| Problem to work on |
Rewrite the full material exactly; no line may be skipped.

| Given records |

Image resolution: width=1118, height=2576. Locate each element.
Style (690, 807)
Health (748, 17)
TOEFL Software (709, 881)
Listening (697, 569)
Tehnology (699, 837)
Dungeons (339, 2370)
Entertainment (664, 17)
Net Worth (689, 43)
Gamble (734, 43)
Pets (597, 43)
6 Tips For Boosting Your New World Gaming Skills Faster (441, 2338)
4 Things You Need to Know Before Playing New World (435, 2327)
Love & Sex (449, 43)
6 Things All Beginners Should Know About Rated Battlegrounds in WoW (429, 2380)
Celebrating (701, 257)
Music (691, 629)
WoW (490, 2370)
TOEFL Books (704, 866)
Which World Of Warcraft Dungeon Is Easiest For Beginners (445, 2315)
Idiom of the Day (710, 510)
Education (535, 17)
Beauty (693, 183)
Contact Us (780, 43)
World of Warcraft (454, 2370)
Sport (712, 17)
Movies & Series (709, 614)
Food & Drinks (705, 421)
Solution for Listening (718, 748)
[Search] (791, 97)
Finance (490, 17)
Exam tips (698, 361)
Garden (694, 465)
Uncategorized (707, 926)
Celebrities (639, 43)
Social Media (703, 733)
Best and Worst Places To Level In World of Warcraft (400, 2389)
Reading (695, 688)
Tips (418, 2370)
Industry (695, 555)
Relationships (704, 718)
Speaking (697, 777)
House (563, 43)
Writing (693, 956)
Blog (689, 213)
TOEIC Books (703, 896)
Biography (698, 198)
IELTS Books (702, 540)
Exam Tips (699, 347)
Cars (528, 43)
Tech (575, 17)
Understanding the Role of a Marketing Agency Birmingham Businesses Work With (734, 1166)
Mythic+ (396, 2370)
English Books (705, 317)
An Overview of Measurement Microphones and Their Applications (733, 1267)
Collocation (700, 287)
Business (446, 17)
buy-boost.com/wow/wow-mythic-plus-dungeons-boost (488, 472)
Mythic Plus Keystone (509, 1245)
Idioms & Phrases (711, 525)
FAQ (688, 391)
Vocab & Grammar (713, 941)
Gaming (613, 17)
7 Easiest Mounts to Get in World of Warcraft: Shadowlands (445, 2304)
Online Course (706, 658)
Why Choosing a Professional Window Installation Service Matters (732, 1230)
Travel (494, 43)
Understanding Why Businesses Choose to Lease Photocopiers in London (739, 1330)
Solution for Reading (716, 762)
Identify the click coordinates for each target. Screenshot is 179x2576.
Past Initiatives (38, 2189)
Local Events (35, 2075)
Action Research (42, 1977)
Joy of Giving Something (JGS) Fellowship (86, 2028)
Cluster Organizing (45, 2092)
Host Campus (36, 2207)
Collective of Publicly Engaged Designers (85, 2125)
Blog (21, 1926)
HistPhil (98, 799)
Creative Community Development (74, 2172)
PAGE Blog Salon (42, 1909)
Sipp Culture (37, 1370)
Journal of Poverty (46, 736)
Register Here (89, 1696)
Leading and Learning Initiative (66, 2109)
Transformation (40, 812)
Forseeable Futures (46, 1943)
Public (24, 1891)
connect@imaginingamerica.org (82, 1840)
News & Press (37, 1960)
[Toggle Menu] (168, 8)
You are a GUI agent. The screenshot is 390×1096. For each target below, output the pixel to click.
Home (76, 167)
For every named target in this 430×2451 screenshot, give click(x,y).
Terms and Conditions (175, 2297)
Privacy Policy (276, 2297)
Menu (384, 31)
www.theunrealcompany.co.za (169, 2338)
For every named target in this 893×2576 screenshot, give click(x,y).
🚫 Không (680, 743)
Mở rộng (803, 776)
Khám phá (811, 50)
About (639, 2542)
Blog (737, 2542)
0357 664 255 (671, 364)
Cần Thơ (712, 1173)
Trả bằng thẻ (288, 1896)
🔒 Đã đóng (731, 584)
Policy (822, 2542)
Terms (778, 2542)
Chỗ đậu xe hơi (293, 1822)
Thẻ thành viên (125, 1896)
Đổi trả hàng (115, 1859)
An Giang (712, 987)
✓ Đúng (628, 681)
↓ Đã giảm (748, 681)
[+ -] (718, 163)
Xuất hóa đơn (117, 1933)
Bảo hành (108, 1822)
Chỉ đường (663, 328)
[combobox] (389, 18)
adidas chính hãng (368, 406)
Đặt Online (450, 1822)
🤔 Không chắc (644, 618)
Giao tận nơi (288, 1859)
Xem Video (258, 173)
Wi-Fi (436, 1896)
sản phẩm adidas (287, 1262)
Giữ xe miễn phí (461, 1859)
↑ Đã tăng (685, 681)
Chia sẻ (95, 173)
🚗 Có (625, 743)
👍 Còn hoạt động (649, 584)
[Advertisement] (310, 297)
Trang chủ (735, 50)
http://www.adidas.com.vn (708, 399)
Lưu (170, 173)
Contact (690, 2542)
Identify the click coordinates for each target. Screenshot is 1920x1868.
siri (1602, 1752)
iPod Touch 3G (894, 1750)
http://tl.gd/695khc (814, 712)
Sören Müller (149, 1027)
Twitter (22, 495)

| Written solution |
Image resolution: width=1118, height=2576. Locate each element.
Style (690, 807)
Health (748, 17)
TOEFL Software (709, 881)
Listening (697, 569)
Tehnology (699, 837)
Dungeons (339, 2370)
Entertainment (664, 17)
Net Worth (689, 43)
Gamble (734, 43)
Pets (597, 43)
6 Tips For Boosting Your New World Gaming Skills Faster (441, 2338)
4 Things You Need to Know Before Playing New World (435, 2327)
Love & Sex (449, 43)
6 Things All Beginners Should Know About Rated Battlegrounds in WoW (429, 2380)
Celebrating (701, 257)
Music (691, 629)
WoW (490, 2370)
TOEFL Books (704, 866)
Which World Of Warcraft Dungeon Is Easiest For Beginners (445, 2315)
Idiom of the Day (710, 510)
Education (535, 17)
Beauty (693, 183)
Contact Us (780, 43)
World of Warcraft (454, 2370)
Sport (712, 17)
Movies & Series (709, 614)
Food & Drinks (705, 421)
Solution for Listening (718, 748)
[Search] (791, 97)
Finance (490, 17)
Exam tips (698, 361)
Garden (694, 465)
Uncategorized (707, 926)
Celebrities (639, 43)
Social Media (703, 733)
Best and Worst Places To Level In World of Warcraft (400, 2389)
Reading (695, 688)
Tips (418, 2370)
Industry (695, 555)
Relationships (704, 718)
Speaking (697, 777)
House (563, 43)
Writing (693, 956)
Blog (689, 213)
TOEIC Books (703, 896)
Biography (698, 198)
IELTS Books (702, 540)
Exam Tips (699, 347)
Cars (528, 43)
Tech (575, 17)
Understanding the Role of a Marketing Agency Birmingham Businesses Work With (734, 1166)
Mythic+ (396, 2370)
English Books (705, 317)
An Overview of Measurement Microphones and Their Applications (733, 1267)
Collocation (700, 287)
Business (446, 17)
buy-boost.com/wow/wow-mythic-plus-dungeons-boost (488, 472)
Mythic Plus Keystone (509, 1245)
Idioms & Phrases (711, 525)
FAQ (688, 391)
Vocab & Grammar (713, 941)
Gaming (613, 17)
7 Easiest Mounts to Get in World of Warcraft: Shadowlands (445, 2304)
Online Course (706, 658)
Why Choosing a Professional Window Installation Service Matters (732, 1230)
Travel (494, 43)
Understanding Why Businesses Choose to Lease Photocopiers in London (739, 1330)
Solution for Reading (716, 762)
Identify the click coordinates for each target. Screenshot is 179x2576.
Past Initiatives (38, 2189)
Local Events (35, 2075)
Action Research (42, 1977)
Joy of Giving Something (JGS) Fellowship (86, 2028)
Cluster Organizing (45, 2092)
Host Campus (36, 2207)
Collective of Publicly Engaged Designers (85, 2125)
Blog (21, 1926)
HistPhil (98, 799)
Creative Community Development (74, 2172)
PAGE Blog Salon (42, 1909)
Sipp Culture (37, 1370)
Journal of Poverty (46, 736)
Register Here (89, 1696)
Leading and Learning Initiative (66, 2109)
Transformation (40, 812)
Forseeable Futures (46, 1943)
Public (24, 1891)
connect@imaginingamerica.org (82, 1840)
News & Press (37, 1960)
[Toggle Menu] (168, 8)
You are a GUI agent. The screenshot is 390×1096. For each target below, output the pixel to click.
Home (76, 167)
For every named target in this 430×2451 screenshot, give click(x,y).
Terms and Conditions (175, 2297)
Privacy Policy (276, 2297)
Menu (384, 31)
www.theunrealcompany.co.za (169, 2338)
For every named target in this 893×2576 screenshot, give click(x,y).
🚫 Không (680, 743)
Mở rộng (803, 776)
Khám phá (811, 50)
About (639, 2542)
Blog (737, 2542)
0357 664 255 (671, 364)
Cần Thơ (712, 1173)
Trả bằng thẻ (288, 1896)
🔒 Đã đóng (731, 584)
Policy (822, 2542)
Terms (778, 2542)
Chỗ đậu xe hơi (293, 1822)
Thẻ thành viên (125, 1896)
Đổi trả hàng (115, 1859)
An Giang (712, 987)
✓ Đúng (628, 681)
↓ Đã giảm (748, 681)
[+ -] (718, 163)
Xuất hóa đơn (117, 1933)
Bảo hành (108, 1822)
Chỉ đường (663, 328)
[combobox] (389, 18)
adidas chính hãng (368, 406)
Đặt Online (450, 1822)
🤔 Không chắc (644, 618)
Giao tận nơi (288, 1859)
Xem Video (258, 173)
Wi-Fi (436, 1896)
sản phẩm adidas (287, 1262)
Giữ xe miễn phí (461, 1859)
↑ Đã tăng (685, 681)
Chia sẻ (95, 173)
🚗 Có (625, 743)
👍 Còn hoạt động (649, 584)
[Advertisement] (310, 297)
Trang chủ (735, 50)
http://www.adidas.com.vn (708, 399)
Lưu (170, 173)
Contact (690, 2542)
Identify the click coordinates for each target. Screenshot is 1920x1868.
siri (1602, 1752)
iPod Touch 3G (894, 1750)
http://tl.gd/695khc (814, 712)
Sören Müller (149, 1027)
Twitter (22, 495)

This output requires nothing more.